Nature conservation: econet and protected areas

Countries & cultures

Economy

Land use

International policy

Land use
Nature Tourism in the Amur/Heilong River Basin
Related maps, pictures, links

Development of tourism is an important part of the “Revitalizing the North East Policy" in China. Five major cities in Northeast China signed an agreement in August 2005 to "Establish a Common Tourism Zone" from the Sea of Bohai to the Russia border. Nature tourism is especially important for Heilongjiang , Inner Mongolia, and Jilin , all of which lack cultural attractions.

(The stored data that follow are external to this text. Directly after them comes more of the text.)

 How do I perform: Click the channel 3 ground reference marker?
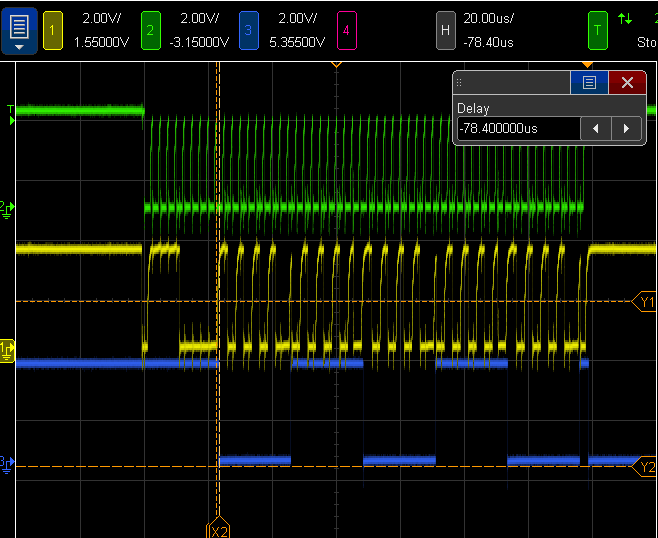[7, 463]
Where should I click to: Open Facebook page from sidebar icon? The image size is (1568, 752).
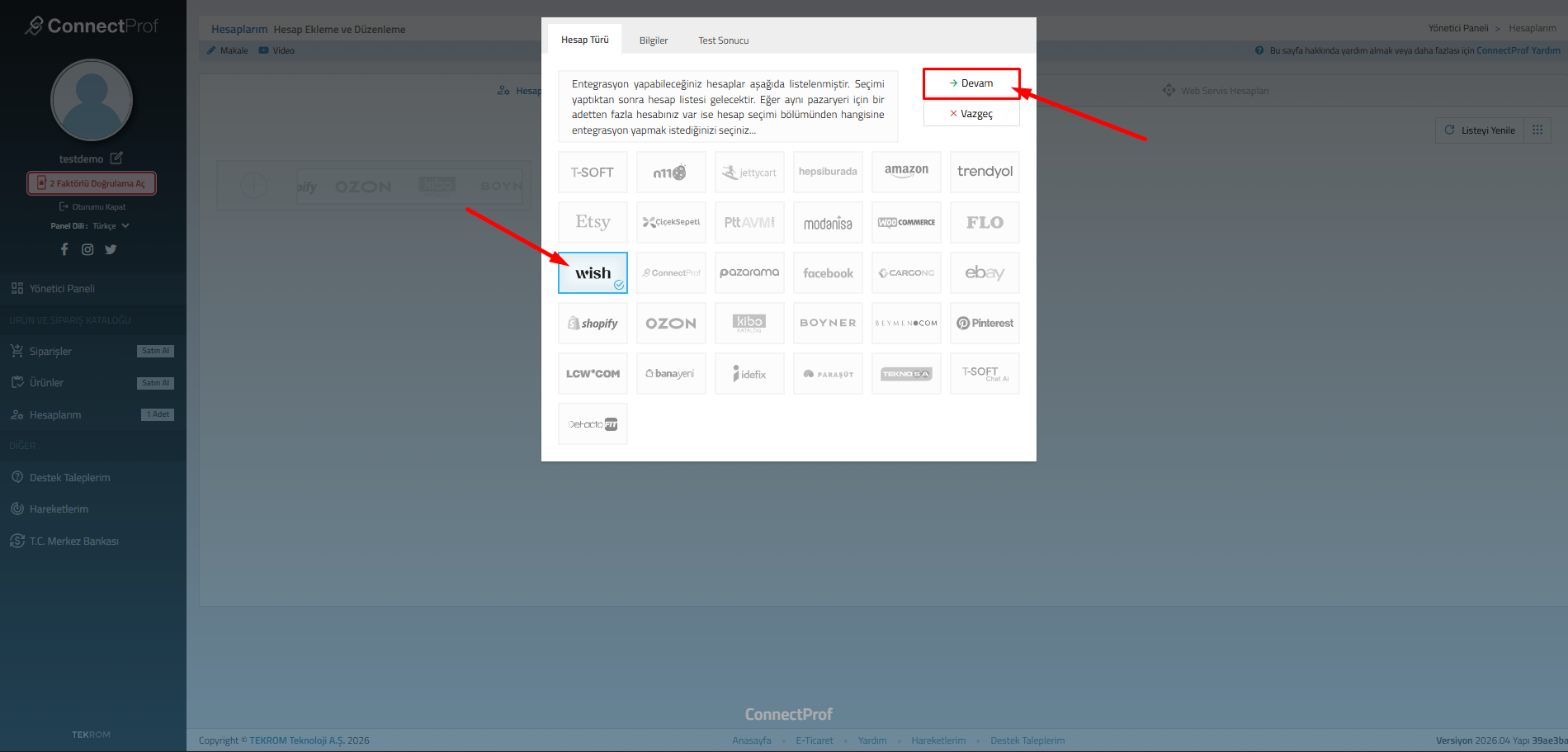[64, 249]
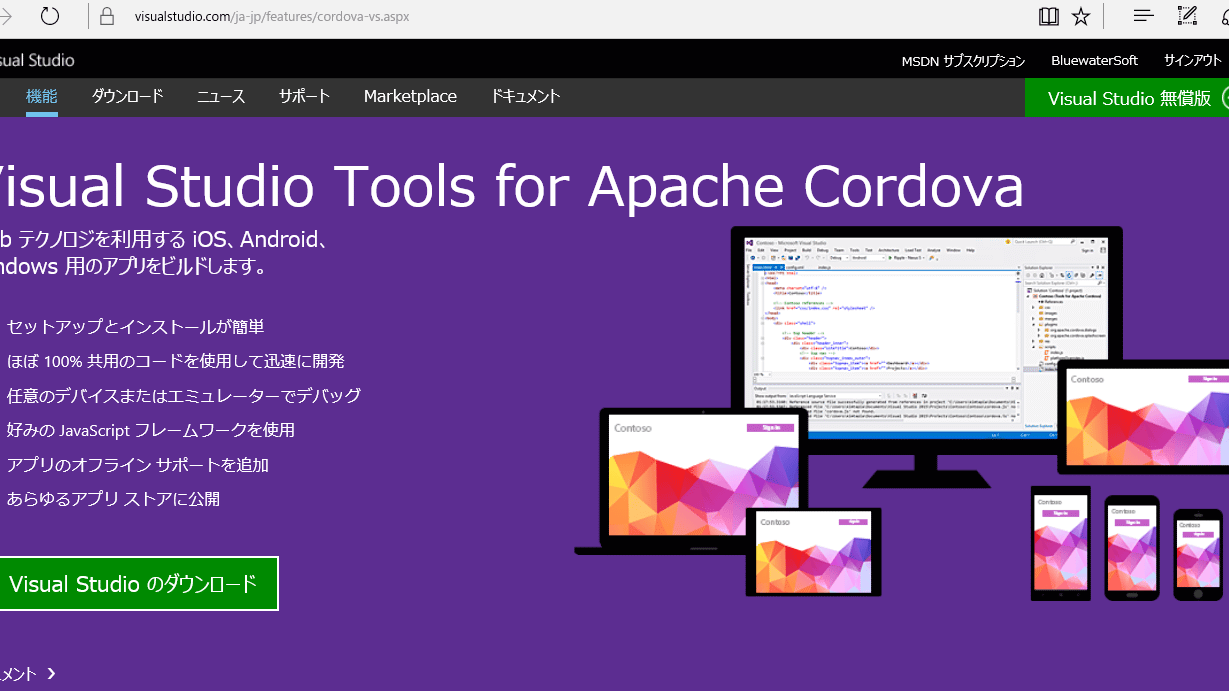The width and height of the screenshot is (1229, 691).
Task: Refresh the page in the browser
Action: coord(49,16)
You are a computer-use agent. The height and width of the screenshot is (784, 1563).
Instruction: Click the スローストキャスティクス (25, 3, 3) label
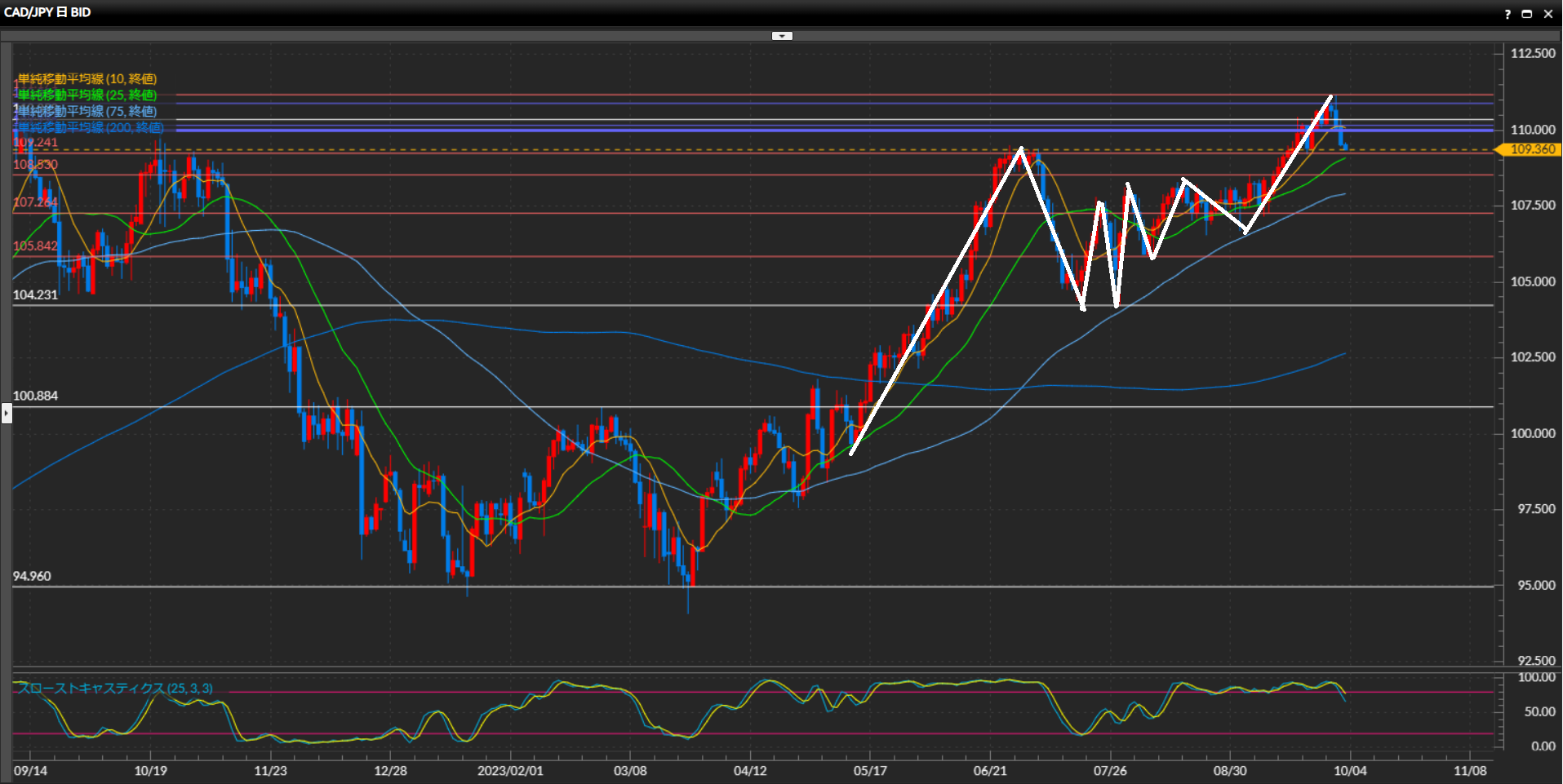pos(115,689)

The famous scenic spots in the Amur-Heilong River basin are mostly in nature reserves. For instance, Changbai Mountain , at the origin of the Second Songhua River , a famous nature reserve, with rich biodiversity. Xianghai, Zhalong, and Wudalianchi Nature Reserves are also important environmental education tourism destinations. Compared to many other Chinese regions that are rich in historic relics and relatively poor in wilderness, northeast China is viewed as a destination for nature tourism. The attractiveness of many tourist spots, like Xingkai-Khanka Lake Nature Reserve, could be greatly increased by extending domestic tourism routes into neighboring regions of Russia. The number of Chinese tourists visiting the Russian Far East or passing through is growing steadily and in 2002 exceeded 800,000. By 2005 it probably exceeded 1,000,000.

However rewarding, the increase in tourism has a flip side. Many nature reserves in China have suffered biodiversity losses from poorly managed tourism development including excessive infrastructure, direct impacts from multitudes of tourists, and pollution. To date, the Chinese government has inappropriately provided incentives to nature reserves and national parks to maximize profits from tourism. Tourism is poorly managed because environmental awareness and related skills of tour operators are minimal.

Tourist programs are often designed without appreciation of the key ecological processes occurring at a given nature reserve. For example, Dalai Lake NNR in Inner Mongolia where establishment of tourist facilities at a lake shore with highly fluctuating water regime is a major reason for water transfer from neighboring Hailar river to stabilize water level.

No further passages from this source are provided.